SENJAKALA RUBRIK SASTRA DI MEDIA CETAK



Beberapa tahun belakangan ini dunia sastra, khususnya cerpen yang banyak tayang di media-media cetak, sedikit terguncang. Masalahnya, banyak media cetak yang berguguran alias tidak terbit lagi. Media-media yang dulu berjaya seperti Suara Pembaruan, Suara Karya, majalah Hai, Kartini, Annida, Ummi, sekarang tinggal nama. Padahal dulu contoh media-media itu begitu bersemangat menayangkan cerpen-puisi. Juga termasuk media-media besar yang oplahnya pernah sampai ratusan ribu eksemplar.
Selain yang berguguran, semakin banyak juga media yang terang-terangan atau “nakal” tidak ngasih honor kepada para cerpenis. Harian Suara Merdeka yang notabene koran terbesar di Jawa Tengah, ironisnya sejak beberapa tahun lalu sudah tidak mampu membayar honor cerpenis. Dua hari lalu (30-1-2020), akun facebook seorang teman penuh dengan komentar saat mengabarkan tabloid Nova sekarang untuk rubrik cerpen “tidak berhonor” lagi.
Nova yang tabloid besar itu?
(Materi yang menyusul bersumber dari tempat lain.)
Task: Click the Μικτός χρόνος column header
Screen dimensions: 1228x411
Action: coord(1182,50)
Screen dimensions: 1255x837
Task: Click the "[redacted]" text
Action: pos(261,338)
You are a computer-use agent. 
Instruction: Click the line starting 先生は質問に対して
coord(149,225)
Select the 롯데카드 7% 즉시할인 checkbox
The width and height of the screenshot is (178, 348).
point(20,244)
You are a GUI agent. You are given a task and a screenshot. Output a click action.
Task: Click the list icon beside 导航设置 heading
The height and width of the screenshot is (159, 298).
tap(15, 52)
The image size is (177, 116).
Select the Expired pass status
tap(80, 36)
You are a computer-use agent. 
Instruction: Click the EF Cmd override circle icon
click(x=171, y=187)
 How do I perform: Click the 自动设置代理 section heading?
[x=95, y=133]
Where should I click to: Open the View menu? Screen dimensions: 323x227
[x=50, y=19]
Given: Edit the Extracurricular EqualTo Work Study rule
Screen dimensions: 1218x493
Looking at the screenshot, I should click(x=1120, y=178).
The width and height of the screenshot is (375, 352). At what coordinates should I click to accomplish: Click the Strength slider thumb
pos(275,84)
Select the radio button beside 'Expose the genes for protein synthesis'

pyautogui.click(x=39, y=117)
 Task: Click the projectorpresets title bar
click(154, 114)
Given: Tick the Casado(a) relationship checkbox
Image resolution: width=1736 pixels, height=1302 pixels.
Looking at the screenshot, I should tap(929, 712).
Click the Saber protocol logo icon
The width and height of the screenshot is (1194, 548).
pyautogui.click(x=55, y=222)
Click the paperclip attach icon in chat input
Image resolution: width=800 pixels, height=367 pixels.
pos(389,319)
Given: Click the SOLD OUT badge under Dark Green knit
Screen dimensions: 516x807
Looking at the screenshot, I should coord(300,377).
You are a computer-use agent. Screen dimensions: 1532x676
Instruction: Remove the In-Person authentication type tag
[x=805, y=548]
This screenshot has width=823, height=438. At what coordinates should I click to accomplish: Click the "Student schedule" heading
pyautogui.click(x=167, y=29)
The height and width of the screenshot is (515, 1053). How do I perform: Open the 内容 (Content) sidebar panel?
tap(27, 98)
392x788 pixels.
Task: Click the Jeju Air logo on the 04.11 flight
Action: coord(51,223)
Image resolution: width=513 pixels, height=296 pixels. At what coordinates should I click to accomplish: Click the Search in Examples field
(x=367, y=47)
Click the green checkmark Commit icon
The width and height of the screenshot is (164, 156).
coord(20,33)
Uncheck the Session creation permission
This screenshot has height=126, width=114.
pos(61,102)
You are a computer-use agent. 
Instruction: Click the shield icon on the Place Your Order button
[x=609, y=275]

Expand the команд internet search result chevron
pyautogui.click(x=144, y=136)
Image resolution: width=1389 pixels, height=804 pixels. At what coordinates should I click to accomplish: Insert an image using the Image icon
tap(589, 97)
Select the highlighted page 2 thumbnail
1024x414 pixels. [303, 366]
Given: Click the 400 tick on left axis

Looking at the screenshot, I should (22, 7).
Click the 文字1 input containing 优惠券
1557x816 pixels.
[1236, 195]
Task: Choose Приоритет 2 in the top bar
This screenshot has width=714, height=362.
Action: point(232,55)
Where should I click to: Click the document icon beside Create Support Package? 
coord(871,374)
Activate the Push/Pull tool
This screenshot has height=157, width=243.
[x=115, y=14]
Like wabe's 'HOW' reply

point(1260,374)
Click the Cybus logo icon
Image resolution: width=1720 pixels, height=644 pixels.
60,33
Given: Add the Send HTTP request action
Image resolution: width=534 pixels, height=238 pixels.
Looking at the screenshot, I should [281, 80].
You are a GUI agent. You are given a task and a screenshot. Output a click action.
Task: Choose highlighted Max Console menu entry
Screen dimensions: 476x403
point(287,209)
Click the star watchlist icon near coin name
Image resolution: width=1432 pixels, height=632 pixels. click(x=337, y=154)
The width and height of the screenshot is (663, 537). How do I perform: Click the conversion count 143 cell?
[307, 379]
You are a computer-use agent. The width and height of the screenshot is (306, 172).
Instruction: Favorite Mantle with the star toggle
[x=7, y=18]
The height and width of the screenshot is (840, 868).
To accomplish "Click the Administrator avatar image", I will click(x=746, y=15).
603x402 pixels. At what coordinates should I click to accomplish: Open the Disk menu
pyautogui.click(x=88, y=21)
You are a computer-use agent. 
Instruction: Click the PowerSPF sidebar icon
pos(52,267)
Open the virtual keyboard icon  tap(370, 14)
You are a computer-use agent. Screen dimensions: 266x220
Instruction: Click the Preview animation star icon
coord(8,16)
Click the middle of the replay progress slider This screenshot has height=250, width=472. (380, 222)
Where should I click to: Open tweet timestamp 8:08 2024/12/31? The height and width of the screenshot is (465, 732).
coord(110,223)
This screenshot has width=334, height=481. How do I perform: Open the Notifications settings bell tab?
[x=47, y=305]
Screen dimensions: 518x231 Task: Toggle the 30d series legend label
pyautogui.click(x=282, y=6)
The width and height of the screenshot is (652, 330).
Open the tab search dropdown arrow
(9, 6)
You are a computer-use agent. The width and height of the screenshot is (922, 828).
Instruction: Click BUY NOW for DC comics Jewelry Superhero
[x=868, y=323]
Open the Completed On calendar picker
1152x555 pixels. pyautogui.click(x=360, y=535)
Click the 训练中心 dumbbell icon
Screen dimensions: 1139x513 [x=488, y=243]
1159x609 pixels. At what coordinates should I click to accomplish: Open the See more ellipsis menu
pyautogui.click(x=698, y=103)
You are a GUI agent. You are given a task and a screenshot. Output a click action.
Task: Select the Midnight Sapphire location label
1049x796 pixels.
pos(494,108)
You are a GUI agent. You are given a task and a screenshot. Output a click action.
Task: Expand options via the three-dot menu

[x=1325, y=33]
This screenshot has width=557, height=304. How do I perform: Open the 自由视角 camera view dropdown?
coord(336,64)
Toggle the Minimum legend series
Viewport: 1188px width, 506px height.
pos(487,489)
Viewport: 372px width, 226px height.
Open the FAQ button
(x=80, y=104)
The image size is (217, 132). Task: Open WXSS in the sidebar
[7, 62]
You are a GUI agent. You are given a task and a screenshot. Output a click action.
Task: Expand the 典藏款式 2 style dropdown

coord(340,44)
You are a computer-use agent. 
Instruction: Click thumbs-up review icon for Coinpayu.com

Ya, begitulah kenyataannya sekarang. Nova bekerjasama dengan Storial.co dalam penayang cerpen. Artinya, cerpen yang sudah tayang di Storial ada kemungkinan muncul di Nova. Tapi tabloid wanita ini tidak lagi membayar honor. Tinggal untuk urusan honor, penulis dengan Storial bagaimana perjanjiannya. Apakah yang di Storial-nya termasuk yang dibayar atau tidak. Bila termasuk yang masih gratis, waduh kasihan juga penulisnya.
Itu yang termasuk terang-terangan. Memang ada juga yang “nakal” tidak ngasih honor? Wow, banyak sekarang ini. Lihat linimasa para pengarang (cerpenis atau penyair) yang masih aktif mengirim karyanya di media cetak. Ada ungkapan ngeri dari mereka: pengarang sekarang ini harus bisa merangkap jadi kolektor. Jadi, setelah karya dimuat, menunggu sekian waktu, dan bila honor tidak kunjung tiba harus jadi kolektor juga. Waduh, berabe juga kerja menulis di negeri ini ya. Belum harus berpikir, banyak membaca karya orang lain, berimajinasi, berkarya yang sebenarnya tidak gampang, eh... akhirnya harus jadi kolektor juga.
cerpen yus r. ismail
Majalah Esquere yang sangat menghargai penulis cerpen, akhirnya juga harus berhenti terbit.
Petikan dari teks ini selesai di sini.